Im Westen, im Ruhrgebiet zumal, dauerte dieser Wandel viele Jahre lang, und er dauert an. Das wird deutlich bei Gesprächen mit einer Kioskbesitzerin in Wattenscheid und mit einem Türken in Duisburg. Der Linkstendenz des Öffentlich-Rechtlichen entsprechend bleibt jedoch die in NRW überaus massive und konfliktbeladene Migrationsthematik stark unterrepräsentiert. Zwar werden Islamismus, Gewalt und Verwahrlosung angeschnitten – aber die wachsende Wut, die im Titel der Dokumentation genannt wird, und die nicht nur einheimische Deutsche, sondern auch langjährig integrierte Migranten aus Polen oder auch der Türkei ob der hunderttausenden Neuankömmlinge aus Afghanistan, Syrien, dem Irak und insbesondere aus Sinti- und Roma-Clans längst erfaßt, kann nicht verstanden werden ohne die massive Überfremdungspolitik der letzten Jahrzehnte. Sie hat selbst dem traditionell migrationsfreundlichen Ruhrgebiet – neben der Deindustrialisierung als sozialer und wirtschaftlicher Frage – eine so ungewollte wie umfassende identitäre Neusortierung beschert. 

Es ist dies eine Neusortierung, die selbst für westdeutsche Verhältnisse krasse Probleme der Verelendung ganzer Stadtgebiete hervorruft – und die im Osten dafür sorgt, sich entsprechende Verhältnisse der Marke Dortmund-Nordstadt, Duisburg-Marxloh, Essen-Altendorf und andere mehr denn je vom Hals halten zu wollen.
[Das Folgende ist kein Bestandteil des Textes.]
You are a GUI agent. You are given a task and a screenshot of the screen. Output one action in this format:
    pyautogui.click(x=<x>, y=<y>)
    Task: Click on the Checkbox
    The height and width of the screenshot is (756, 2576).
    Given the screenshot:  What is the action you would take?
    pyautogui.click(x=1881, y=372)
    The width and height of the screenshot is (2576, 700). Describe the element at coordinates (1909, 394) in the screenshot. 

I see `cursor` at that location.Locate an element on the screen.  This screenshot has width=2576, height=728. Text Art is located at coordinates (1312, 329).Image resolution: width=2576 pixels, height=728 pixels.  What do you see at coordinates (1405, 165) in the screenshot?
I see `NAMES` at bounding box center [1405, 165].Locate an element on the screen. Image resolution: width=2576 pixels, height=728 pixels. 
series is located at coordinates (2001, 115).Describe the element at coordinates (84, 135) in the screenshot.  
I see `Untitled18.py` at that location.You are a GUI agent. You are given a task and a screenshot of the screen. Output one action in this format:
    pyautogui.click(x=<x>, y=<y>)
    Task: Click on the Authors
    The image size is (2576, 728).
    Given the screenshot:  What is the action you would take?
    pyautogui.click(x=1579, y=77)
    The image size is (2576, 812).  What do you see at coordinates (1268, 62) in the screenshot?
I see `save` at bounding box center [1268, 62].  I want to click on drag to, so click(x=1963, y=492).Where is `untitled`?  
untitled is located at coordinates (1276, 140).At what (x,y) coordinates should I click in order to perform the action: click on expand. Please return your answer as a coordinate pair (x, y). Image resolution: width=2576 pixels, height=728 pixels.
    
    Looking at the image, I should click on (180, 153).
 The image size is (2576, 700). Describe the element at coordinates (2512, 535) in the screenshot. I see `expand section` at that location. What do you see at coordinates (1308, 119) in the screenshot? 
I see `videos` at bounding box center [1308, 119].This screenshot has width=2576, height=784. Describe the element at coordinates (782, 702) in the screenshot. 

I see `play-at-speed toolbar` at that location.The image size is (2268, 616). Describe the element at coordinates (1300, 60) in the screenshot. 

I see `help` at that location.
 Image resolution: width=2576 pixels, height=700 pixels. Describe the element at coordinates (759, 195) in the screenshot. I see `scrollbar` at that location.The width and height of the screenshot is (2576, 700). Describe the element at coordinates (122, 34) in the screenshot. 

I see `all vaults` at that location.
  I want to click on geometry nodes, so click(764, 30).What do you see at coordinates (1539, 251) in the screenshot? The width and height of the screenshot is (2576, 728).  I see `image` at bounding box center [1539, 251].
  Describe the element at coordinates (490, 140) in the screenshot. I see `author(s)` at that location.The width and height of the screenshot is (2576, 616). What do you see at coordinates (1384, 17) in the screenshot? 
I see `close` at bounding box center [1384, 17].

Ob das gelingt, bleibt zweifelhaft. Denn die empfehlenswerte TV-Dokumentation Matthias Schmidts zeigt: Veränderungen dauern mitunter lange, aber wenn sie schließlich wirken, wirken sie nachhaltig und tiefgreifend, womöglich auch: irreparabel.

Wer für Ostdeutschland also derartige Zustände vermeiden will, muß sich nicht nur mehr denn je kulturell behaupten und politisch widersetzen. Er muß zuallererst gen Westen blicken – um zu sehen, wie man es nicht macht. 

Benedikt Kaiser

Über den Autor:
Benedikt Kaiser, Jg. 1987, studierte an der Technischen Universität Chemnitz im Hauptfach Politikwissenschaft. Er arbeitet als wissenschaftlicher Mitarbeiter, Lektor und Publizist. Kaiser schreibt u.a. für Sezession (BRD), Kommentár (Ungarn) und Tekos (Belgien); für éléments und Nouvelle École (Frankreich) ist er deutscher Korrespondent.